The best of these films is The Battle of Algiers, which was nominated for three Oscars, including best foreign film. It covers the conflict between France and the Algerian independence movement from 1954 to 1962. Commissioned by the Algerian government but produced and directed by Italian cinema, it is a remarkably evenhanded presentation of the horrors of urban warfare, including torture and the bombing of civilians. Most importantly, the films shows how these horrors tragically lead to the radicalization, extremism and dehumanizing of the people caught in the middle of opposing forces. When questioned by the press about his brutal tactics, Colonel Mathieu, leader of the French military forces, sums up the situation, “We want to stay, and they want us to go.” The consequences of these contradictory purposes result in the moral ambiguity of the whole situation in which both the French and Algerians participate. Colonel Mathieu’s analyses of how guerrilla movements work and the way to combat them are so incisive that the Pentagon actually held a screening of the film in 2003 to help understand the problems in Iraq. It was promoted as showing “How to win a battle against terrorism and lose the war of ideas.”[1] Unfortunately our leaders didn’t seem to take these lessons to heart. The movie is available through Netflix. Be sure to get the version with subtitles for the French and Arabic dialogue rather than the dubbed one.
The Hurt Locker is the story of a three-man American bomb disposal unit in the Iraqi War. It won six Oscars, including best picture and best director for Kathryn Bigelow, the first woman ever to win that award. The movie is an extremely tense drama and powerfully depicts the emotional and psychological stress on the men. The portrayal of Staff Sargent William James, the risk-taking “cowboy” leader of the unit ably performed by Jeremy Renner, has been criticized by many veterans as being the last kind of person that should be the leader of a bomb squad. While true, this criticism fails to appreciate one of the main themes of the movie, which begins with the quotation “War is a drug” taken from Chris Hedges’ book War Is a Force that Gives Us Meaning.” One of the tragedies of war is that the violence and tension are addictive. Sargent James appears to be not a hero or a patriot so much as someone who is enslaved to the adrenaline rush of danger. It’s the one thing that he truly loves.
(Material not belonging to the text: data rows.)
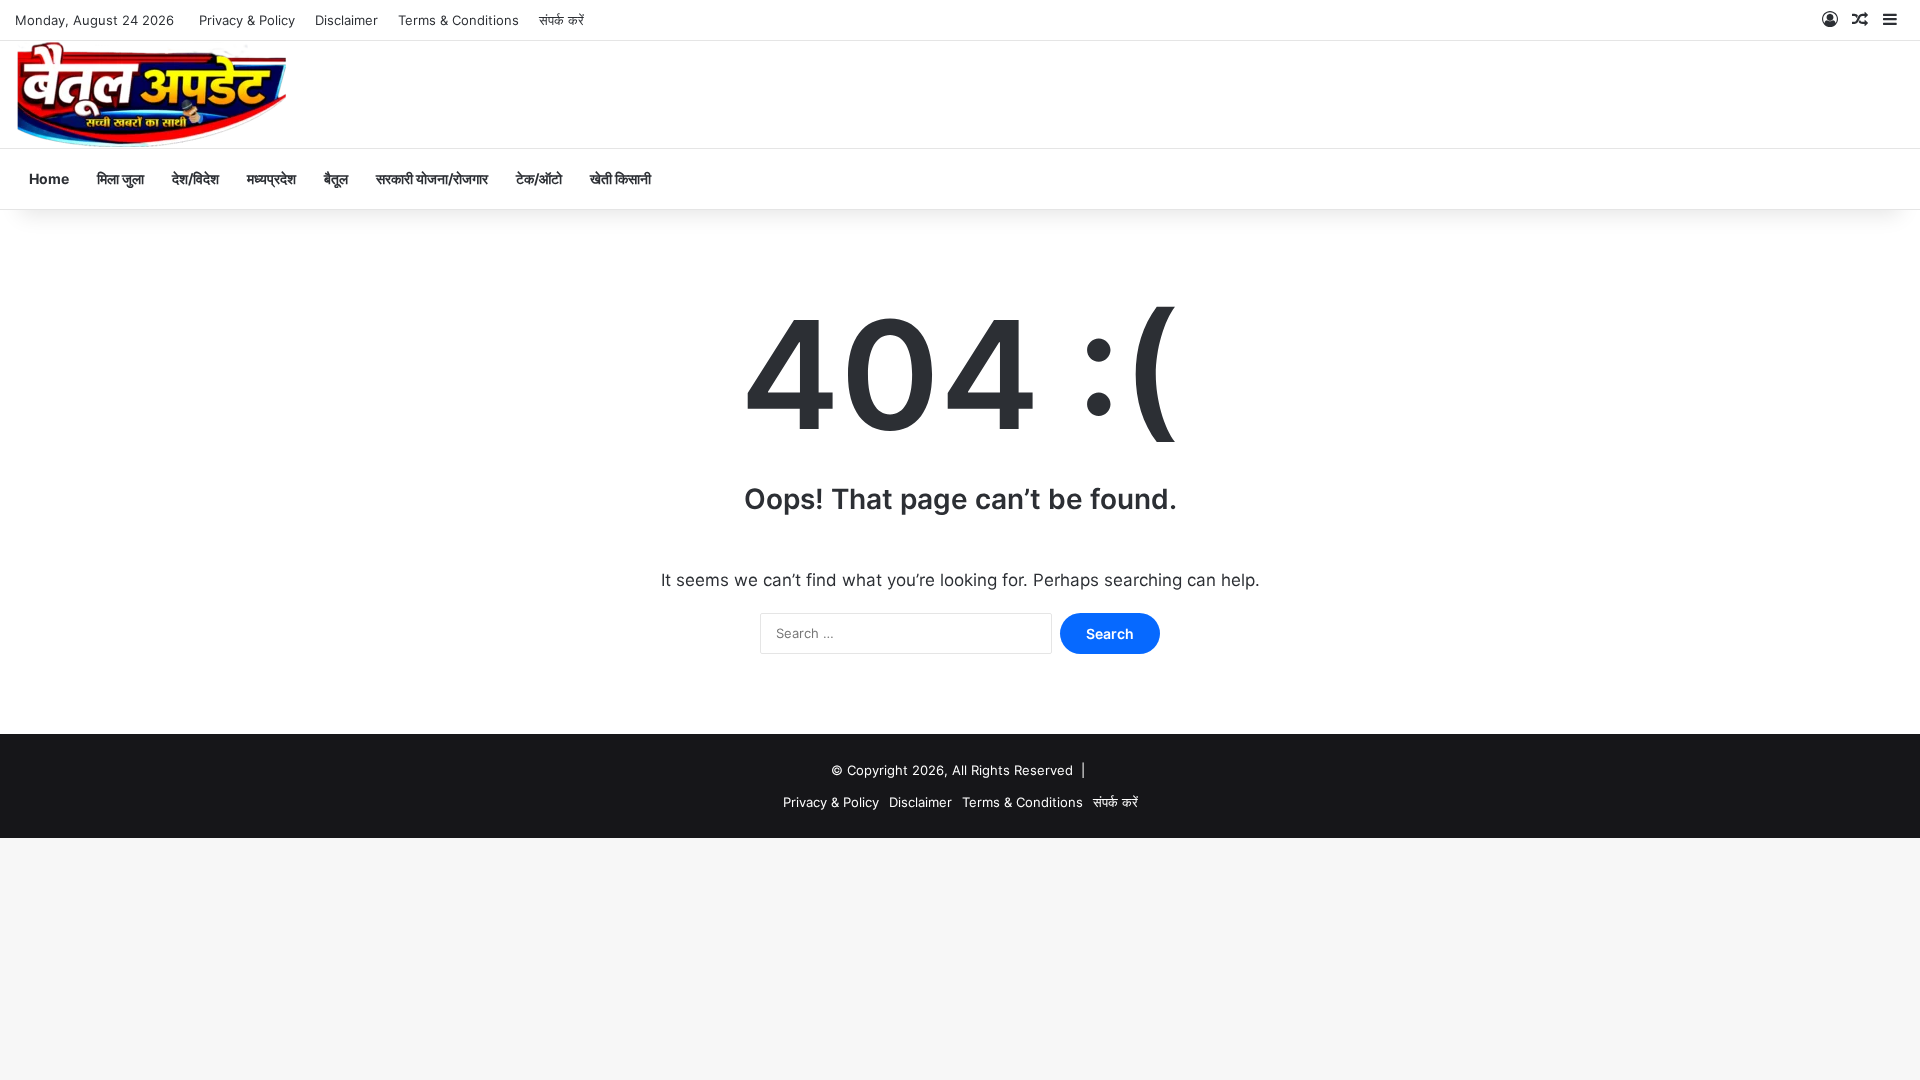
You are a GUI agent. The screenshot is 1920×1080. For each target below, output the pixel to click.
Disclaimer (346, 20)
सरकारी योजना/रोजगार (432, 178)
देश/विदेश (195, 178)
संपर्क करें (561, 20)
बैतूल (336, 178)
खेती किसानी (620, 178)
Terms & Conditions (458, 20)
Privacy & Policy (247, 20)
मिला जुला (120, 178)
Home (49, 178)
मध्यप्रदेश (271, 178)
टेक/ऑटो (539, 178)
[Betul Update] (152, 94)
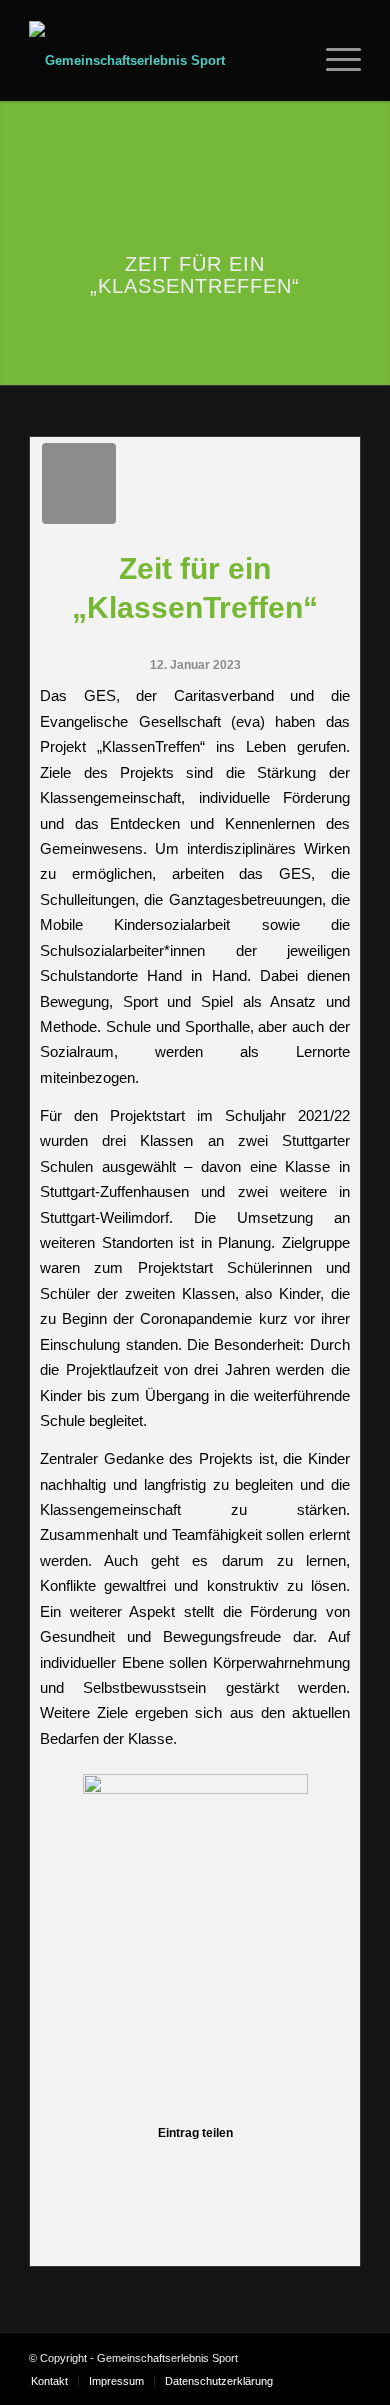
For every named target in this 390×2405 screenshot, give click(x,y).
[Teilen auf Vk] (264, 2167)
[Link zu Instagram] (346, 2358)
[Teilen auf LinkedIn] (195, 2167)
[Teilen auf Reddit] (298, 2167)
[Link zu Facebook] (316, 2358)
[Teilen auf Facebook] (57, 2167)
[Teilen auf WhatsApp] (126, 2167)
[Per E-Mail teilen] (332, 2167)
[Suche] (292, 61)
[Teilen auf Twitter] (92, 2167)
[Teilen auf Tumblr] (229, 2167)
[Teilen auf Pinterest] (160, 2167)
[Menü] (333, 61)
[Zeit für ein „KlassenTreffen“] (79, 483)
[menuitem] (292, 61)
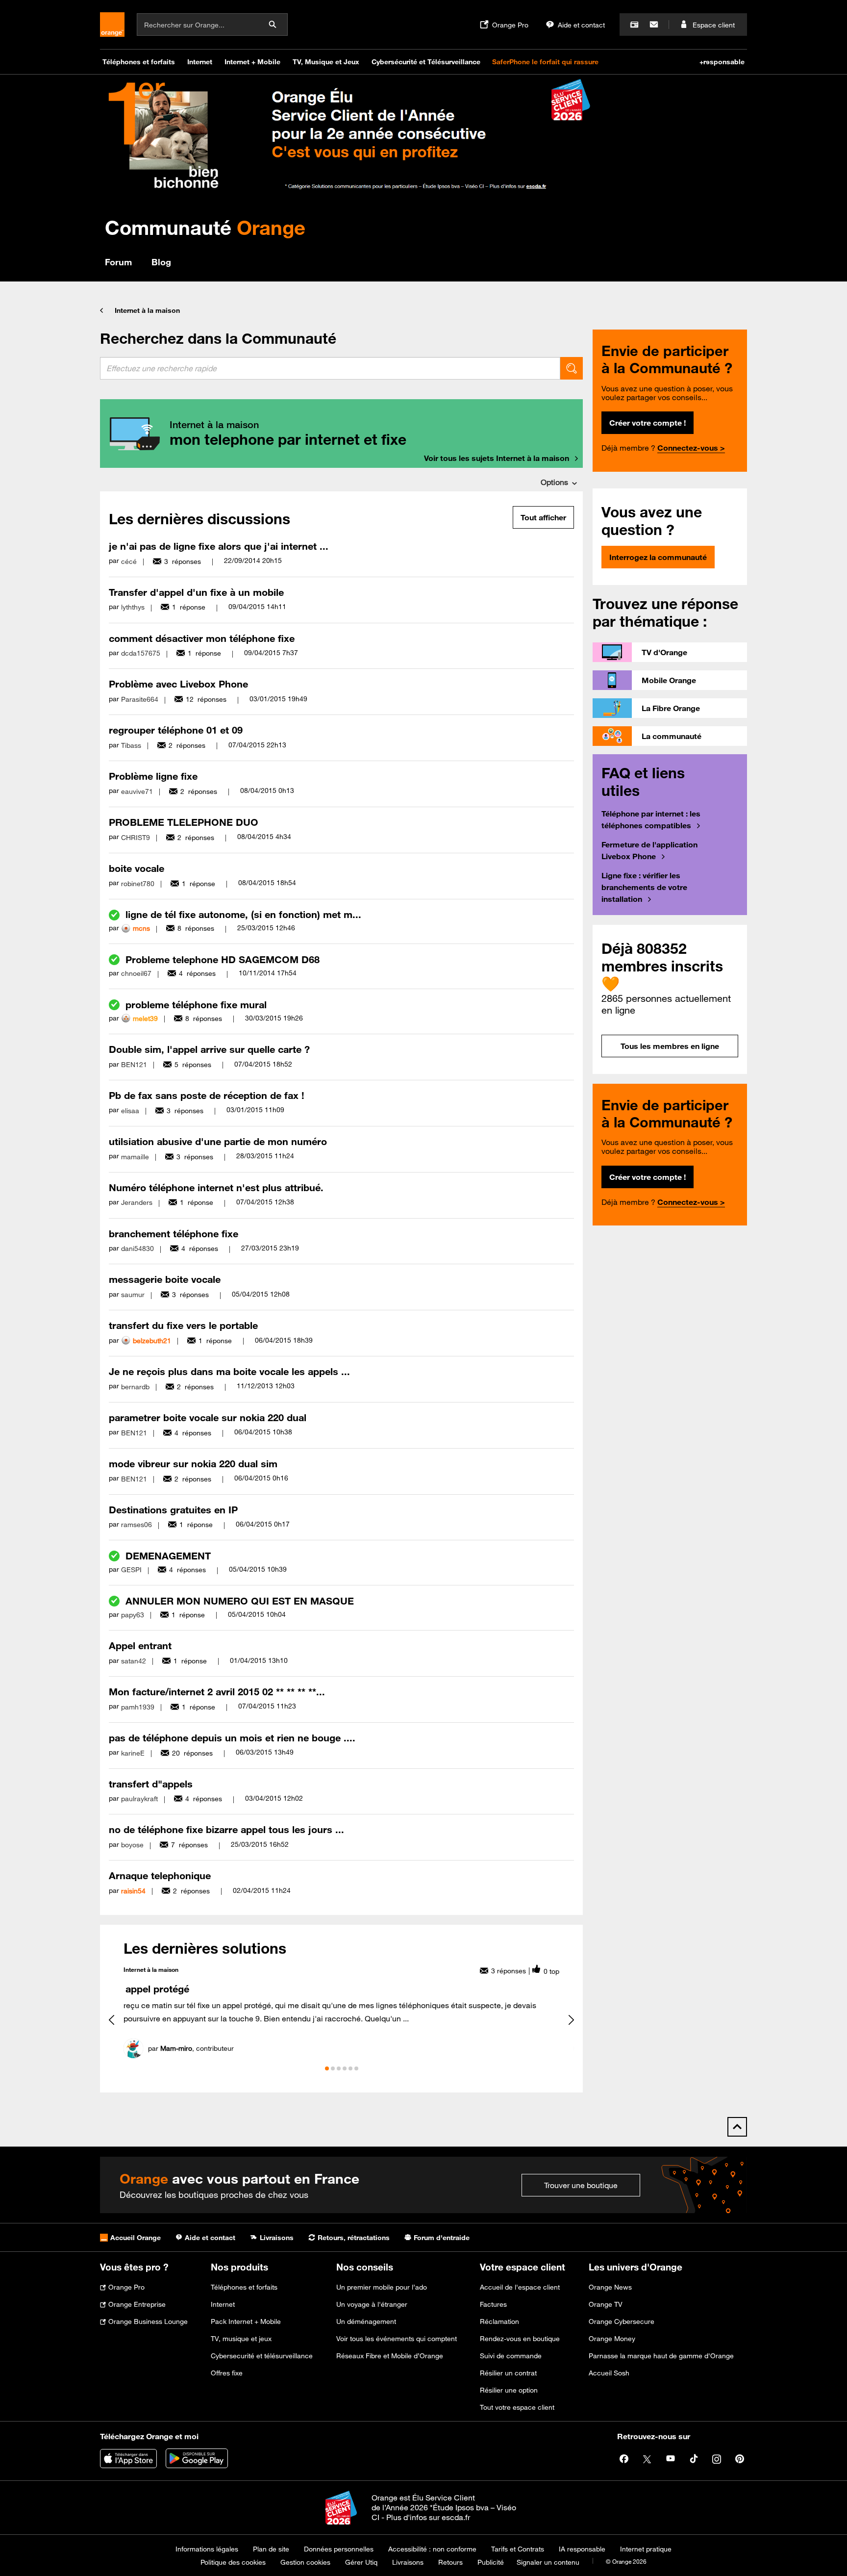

Zero Dark Thirty, also directed by Kathryn Bigelow, won one Oscar and was nominated for four others, including best picture. The plot concerns the ultimately successful American efforts to kill Osama bin Laden. The graphic portrayal of torture, which resulted in important information leading to the success of the mission, has stirred up quite a bit of controversy on two accounts. First, it is claimed that the film is historically inaccurate because information derived from torture was not crucial to the assassination of bin Laden. Related is the criticism that the film was a politically motivated apology for the use of torture. Whatever the legitimacy of these claims, they once again show how political heat leads to foggy critical appreciation. Maya, the CIA intelligence analyst, played by Jessica Chastain in an Oscar-nominated role, is obsessed with getting bin Laden. It is literally her whole life. At the end of the film the pilot of the plane asks her where she wants to go. She has no answer. Whatever one thinks of the validity of her mission, Zero Dark Thirty does leave us with questions concerning what we dedicate our lives to. Maya has lived ensuring the bin Laden got his just desserts, but once he is dead it seems as if her life is over too—another victim of war.
Finally, Argo, which won three Oscars, including best picture over Zero Dark Thirty, weaves a compelling tale of the rescue of six American embassy workers who were given shelter in the Canadian ambassador’s home after having escaped from the embassy when it was taken over by the Iranians. Without a doubt Argo is the most entertaining of these four pictures. Its thrilling final segment on the escape literally had me on my feet. Unfortunately, the movie lacks the depth of the other three and can be justly criticized for historical inaccuracies. Those thrilling and tension-packed scenes at the end are fictional. While much leeway should be allowed for artistic license, there was no justification for the misrepresentation of the British and the New Zealand embassies. In the film they are said to have turned the Americans away, when in fact they took great risks to help the Americans hide and escape. This hurtful lie adds nothing to the dramatic effect of the film.
All four of these movies are worth watching, but especially the first three because of their effective presentation of the moral challenges of war to societies and individuals. The Battle of Algiers is especially recommended because of how it gives us a glimpse into the justifiable rage that many Muslims often feel towards Westerners and how that rage leads to a murderous extremism that dehumanizes them and their victims.
[1] Cited in Wikipedia, The Battle of Algiers.